### What to work on
Rewrite every one of the rows below, substituting "Where should I click to complete" wherever "At what coordinates should I click to accomplish" appears and keeping all other text unchanged.

### Materials provided
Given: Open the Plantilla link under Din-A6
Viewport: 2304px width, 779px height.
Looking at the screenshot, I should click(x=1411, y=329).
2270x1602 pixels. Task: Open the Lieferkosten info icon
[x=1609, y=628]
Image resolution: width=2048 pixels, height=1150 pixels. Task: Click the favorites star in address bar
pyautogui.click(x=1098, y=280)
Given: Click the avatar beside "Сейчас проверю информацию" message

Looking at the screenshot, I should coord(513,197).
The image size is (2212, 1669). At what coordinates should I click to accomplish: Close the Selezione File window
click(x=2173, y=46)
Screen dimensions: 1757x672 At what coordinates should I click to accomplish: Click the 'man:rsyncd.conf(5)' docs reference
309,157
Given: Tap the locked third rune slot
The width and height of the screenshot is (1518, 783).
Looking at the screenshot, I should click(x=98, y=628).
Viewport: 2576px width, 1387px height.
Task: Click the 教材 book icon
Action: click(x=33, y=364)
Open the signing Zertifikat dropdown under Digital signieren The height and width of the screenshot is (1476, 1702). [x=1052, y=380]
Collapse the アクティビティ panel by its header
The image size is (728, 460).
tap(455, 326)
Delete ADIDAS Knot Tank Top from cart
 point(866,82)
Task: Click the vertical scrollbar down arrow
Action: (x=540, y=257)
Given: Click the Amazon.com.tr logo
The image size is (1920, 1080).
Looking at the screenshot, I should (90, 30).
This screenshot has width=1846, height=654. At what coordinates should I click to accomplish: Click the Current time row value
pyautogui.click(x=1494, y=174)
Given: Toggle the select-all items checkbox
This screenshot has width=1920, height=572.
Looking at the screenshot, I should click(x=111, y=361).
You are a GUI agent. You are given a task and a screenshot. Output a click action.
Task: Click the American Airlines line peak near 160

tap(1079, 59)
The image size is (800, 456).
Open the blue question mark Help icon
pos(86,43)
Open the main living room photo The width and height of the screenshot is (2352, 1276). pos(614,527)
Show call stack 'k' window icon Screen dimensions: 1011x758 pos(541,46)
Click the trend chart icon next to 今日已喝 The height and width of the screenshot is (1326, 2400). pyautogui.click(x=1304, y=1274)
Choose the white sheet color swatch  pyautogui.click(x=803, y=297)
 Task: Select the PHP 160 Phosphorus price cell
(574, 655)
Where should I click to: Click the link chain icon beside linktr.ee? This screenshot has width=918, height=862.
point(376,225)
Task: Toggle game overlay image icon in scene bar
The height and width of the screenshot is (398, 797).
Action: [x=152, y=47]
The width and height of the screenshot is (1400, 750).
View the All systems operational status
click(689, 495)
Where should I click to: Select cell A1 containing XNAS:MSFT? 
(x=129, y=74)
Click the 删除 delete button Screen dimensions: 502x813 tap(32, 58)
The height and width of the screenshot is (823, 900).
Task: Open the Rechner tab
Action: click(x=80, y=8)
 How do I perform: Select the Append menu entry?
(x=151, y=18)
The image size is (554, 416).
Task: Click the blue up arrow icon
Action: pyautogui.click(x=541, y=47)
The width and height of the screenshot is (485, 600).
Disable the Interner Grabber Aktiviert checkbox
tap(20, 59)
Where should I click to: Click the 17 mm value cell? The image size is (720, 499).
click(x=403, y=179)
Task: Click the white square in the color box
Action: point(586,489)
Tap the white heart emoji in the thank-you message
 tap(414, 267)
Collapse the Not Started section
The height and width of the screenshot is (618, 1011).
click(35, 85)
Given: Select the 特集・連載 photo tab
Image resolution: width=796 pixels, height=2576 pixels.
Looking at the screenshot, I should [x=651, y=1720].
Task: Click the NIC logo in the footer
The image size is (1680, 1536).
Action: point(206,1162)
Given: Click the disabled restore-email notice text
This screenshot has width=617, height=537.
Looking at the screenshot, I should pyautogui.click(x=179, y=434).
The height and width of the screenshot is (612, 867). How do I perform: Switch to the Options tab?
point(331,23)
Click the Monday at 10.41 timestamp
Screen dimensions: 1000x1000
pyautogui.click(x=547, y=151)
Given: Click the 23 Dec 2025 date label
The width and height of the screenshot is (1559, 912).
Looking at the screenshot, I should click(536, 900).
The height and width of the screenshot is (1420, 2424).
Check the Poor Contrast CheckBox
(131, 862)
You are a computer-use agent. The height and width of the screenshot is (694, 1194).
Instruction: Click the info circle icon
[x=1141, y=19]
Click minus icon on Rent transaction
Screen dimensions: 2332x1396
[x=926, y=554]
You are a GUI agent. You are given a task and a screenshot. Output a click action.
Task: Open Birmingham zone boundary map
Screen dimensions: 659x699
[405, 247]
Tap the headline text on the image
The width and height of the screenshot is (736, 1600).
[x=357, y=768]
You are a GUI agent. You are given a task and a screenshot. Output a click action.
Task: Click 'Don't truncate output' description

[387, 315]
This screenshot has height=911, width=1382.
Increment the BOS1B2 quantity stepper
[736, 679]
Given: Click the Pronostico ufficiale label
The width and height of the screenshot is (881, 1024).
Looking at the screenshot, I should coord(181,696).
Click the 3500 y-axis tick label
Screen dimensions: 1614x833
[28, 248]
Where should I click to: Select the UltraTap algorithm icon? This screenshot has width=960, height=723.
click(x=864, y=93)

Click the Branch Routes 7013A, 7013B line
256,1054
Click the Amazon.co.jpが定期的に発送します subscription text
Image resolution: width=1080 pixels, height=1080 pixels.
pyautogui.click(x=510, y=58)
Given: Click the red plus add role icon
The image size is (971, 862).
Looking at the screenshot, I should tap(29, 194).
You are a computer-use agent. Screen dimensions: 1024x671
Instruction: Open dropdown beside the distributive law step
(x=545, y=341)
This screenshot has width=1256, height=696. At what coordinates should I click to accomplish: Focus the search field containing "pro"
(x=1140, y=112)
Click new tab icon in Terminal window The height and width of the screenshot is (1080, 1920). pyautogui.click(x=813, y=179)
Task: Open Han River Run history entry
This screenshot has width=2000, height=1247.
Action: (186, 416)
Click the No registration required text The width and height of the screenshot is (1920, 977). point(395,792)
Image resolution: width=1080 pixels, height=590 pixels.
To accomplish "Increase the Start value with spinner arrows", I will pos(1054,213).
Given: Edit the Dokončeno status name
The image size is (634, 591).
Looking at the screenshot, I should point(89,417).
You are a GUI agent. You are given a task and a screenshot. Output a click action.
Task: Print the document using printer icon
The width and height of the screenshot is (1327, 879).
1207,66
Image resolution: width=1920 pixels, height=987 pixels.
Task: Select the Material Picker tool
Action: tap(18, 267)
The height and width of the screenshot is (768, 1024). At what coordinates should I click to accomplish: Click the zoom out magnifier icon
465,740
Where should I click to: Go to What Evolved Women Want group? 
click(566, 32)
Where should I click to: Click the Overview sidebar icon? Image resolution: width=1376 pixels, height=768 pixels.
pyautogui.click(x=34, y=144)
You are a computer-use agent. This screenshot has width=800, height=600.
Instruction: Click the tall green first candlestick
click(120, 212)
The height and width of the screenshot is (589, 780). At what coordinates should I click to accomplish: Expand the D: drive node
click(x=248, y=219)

### Finished answer
Given: Open the Plantilla link under Din-A6
Viewport: 2304px width, 779px height.
Looking at the screenshot, I should click(x=1411, y=329).
2270x1602 pixels. Task: Open the Lieferkosten info icon
[x=1609, y=628]
Image resolution: width=2048 pixels, height=1150 pixels. Task: Click the favorites star in address bar
pyautogui.click(x=1098, y=280)
Given: Click the avatar beside "Сейчас проверю информацию" message

Looking at the screenshot, I should coord(513,197).
The image size is (2212, 1669). Where should I click to complete: Close the Selezione File window
click(x=2173, y=46)
Screen dimensions: 1757x672 Where should I click to complete: Click the 'man:rsyncd.conf(5)' docs reference
309,157
Given: Tap the locked third rune slot
The width and height of the screenshot is (1518, 783).
Looking at the screenshot, I should click(x=98, y=628).
Viewport: 2576px width, 1387px height.
Task: Click the 教材 book icon
Action: click(x=33, y=364)
Open the signing Zertifikat dropdown under Digital signieren The height and width of the screenshot is (1476, 1702). [x=1052, y=380]
Collapse the アクティビティ panel by its header
The image size is (728, 460).
tap(455, 326)
Delete ADIDAS Knot Tank Top from cart
 point(866,82)
Task: Click the vertical scrollbar down arrow
Action: (x=540, y=257)
Given: Click the Amazon.com.tr logo
The image size is (1920, 1080).
Looking at the screenshot, I should (90, 30).
This screenshot has width=1846, height=654. Where should I click to complete: Click the Current time row value
pyautogui.click(x=1494, y=174)
Given: Toggle the select-all items checkbox
This screenshot has width=1920, height=572.
Looking at the screenshot, I should click(x=111, y=361).
You are a GUI agent. You are given a task and a screenshot. Output a click action.
Task: Click the American Airlines line peak near 160

tap(1079, 59)
The image size is (800, 456).
Open the blue question mark Help icon
pos(86,43)
Open the main living room photo The width and height of the screenshot is (2352, 1276). pos(614,527)
Show call stack 'k' window icon Screen dimensions: 1011x758 pos(541,46)
Click the trend chart icon next to 今日已喝 The height and width of the screenshot is (1326, 2400). pyautogui.click(x=1304, y=1274)
Choose the white sheet color swatch  pyautogui.click(x=803, y=297)
 Task: Select the PHP 160 Phosphorus price cell
(574, 655)
Where should I click to: Click the link chain icon beside linktr.ee? This screenshot has width=918, height=862.
point(376,225)
Task: Toggle game overlay image icon in scene bar
The height and width of the screenshot is (398, 797).
Action: [x=152, y=47]
The width and height of the screenshot is (1400, 750).
View the All systems operational status
click(689, 495)
Where should I click to: Select cell A1 containing XNAS:MSFT? 
(x=129, y=74)
Click the 删除 delete button Screen dimensions: 502x813 tap(32, 58)
The height and width of the screenshot is (823, 900).
Task: Open the Rechner tab
Action: click(x=80, y=8)
 How do I perform: Select the Append menu entry?
(x=151, y=18)
The image size is (554, 416).
Task: Click the blue up arrow icon
Action: pyautogui.click(x=541, y=47)
The width and height of the screenshot is (485, 600).
Disable the Interner Grabber Aktiviert checkbox
tap(20, 59)
Where should I click to: Click the 17 mm value cell? The image size is (720, 499).
click(x=403, y=179)
Task: Click the white square in the color box
Action: point(586,489)
Tap the white heart emoji in the thank-you message
 tap(414, 267)
Collapse the Not Started section
The height and width of the screenshot is (618, 1011).
click(35, 85)
Given: Select the 特集・連載 photo tab
Image resolution: width=796 pixels, height=2576 pixels.
Looking at the screenshot, I should [x=651, y=1720].
Task: Click the NIC logo in the footer
The image size is (1680, 1536).
Action: point(206,1162)
Given: Click the disabled restore-email notice text
This screenshot has width=617, height=537.
Looking at the screenshot, I should pyautogui.click(x=179, y=434).
The height and width of the screenshot is (612, 867). How do I perform: Switch to the Options tab?
point(331,23)
Click the Monday at 10.41 timestamp
Screen dimensions: 1000x1000
pyautogui.click(x=547, y=151)
Given: Click the 23 Dec 2025 date label
The width and height of the screenshot is (1559, 912).
Looking at the screenshot, I should click(536, 900).
The height and width of the screenshot is (1420, 2424).
Check the Poor Contrast CheckBox
(131, 862)
You are a computer-use agent. The height and width of the screenshot is (694, 1194).
Instruction: Click the info circle icon
[x=1141, y=19]
Click minus icon on Rent transaction
Screen dimensions: 2332x1396
[x=926, y=554]
You are a GUI agent. You are given a task and a screenshot. Output a click action.
Task: Open Birmingham zone boundary map
Screen dimensions: 659x699
[405, 247]
Tap the headline text on the image
The width and height of the screenshot is (736, 1600).
[x=357, y=768]
You are a GUI agent. You are given a task and a screenshot. Output a click action.
Task: Click 'Don't truncate output' description

[387, 315]
This screenshot has height=911, width=1382.
Increment the BOS1B2 quantity stepper
[736, 679]
Given: Click the Pronostico ufficiale label
The width and height of the screenshot is (881, 1024).
Looking at the screenshot, I should coord(181,696).
Click the 3500 y-axis tick label
Screen dimensions: 1614x833
[28, 248]
Where should I click to: Select the UltraTap algorithm icon? This screenshot has width=960, height=723.
click(x=864, y=93)

Click the Branch Routes 7013A, 7013B line
256,1054
Click the Amazon.co.jpが定期的に発送します subscription text
Image resolution: width=1080 pixels, height=1080 pixels.
pyautogui.click(x=510, y=58)
Given: Click the red plus add role icon
The image size is (971, 862).
Looking at the screenshot, I should tap(29, 194).
You are a computer-use agent. Screen dimensions: 1024x671
Instruction: Open dropdown beside the distributive law step
(x=545, y=341)
This screenshot has width=1256, height=696. Where should I click to complete: Focus the search field containing "pro"
(x=1140, y=112)
Click new tab icon in Terminal window The height and width of the screenshot is (1080, 1920). pyautogui.click(x=813, y=179)
Task: Open Han River Run history entry
This screenshot has width=2000, height=1247.
Action: (186, 416)
Click the No registration required text The width and height of the screenshot is (1920, 977). point(395,792)
Image resolution: width=1080 pixels, height=590 pixels.
To accomplish "Increase the Start value with spinner arrows", I will pos(1054,213).
Given: Edit the Dokončeno status name
The image size is (634, 591).
Looking at the screenshot, I should point(89,417).
You are a GUI agent. You are given a task and a screenshot. Output a click action.
Task: Print the document using printer icon
The width and height of the screenshot is (1327, 879).
1207,66
Image resolution: width=1920 pixels, height=987 pixels.
Task: Select the Material Picker tool
Action: tap(18, 267)
The height and width of the screenshot is (768, 1024). Where should I click to complete: Click the zoom out magnifier icon
465,740
Where should I click to: Go to What Evolved Women Want group? 
click(566, 32)
Where should I click to: Click the Overview sidebar icon? Image resolution: width=1376 pixels, height=768 pixels.
pyautogui.click(x=34, y=144)
You are a computer-use agent. This screenshot has width=800, height=600.
Instruction: Click the tall green first candlestick
click(120, 212)
The height and width of the screenshot is (589, 780). Where should I click to complete: Expand the D: drive node
click(x=248, y=219)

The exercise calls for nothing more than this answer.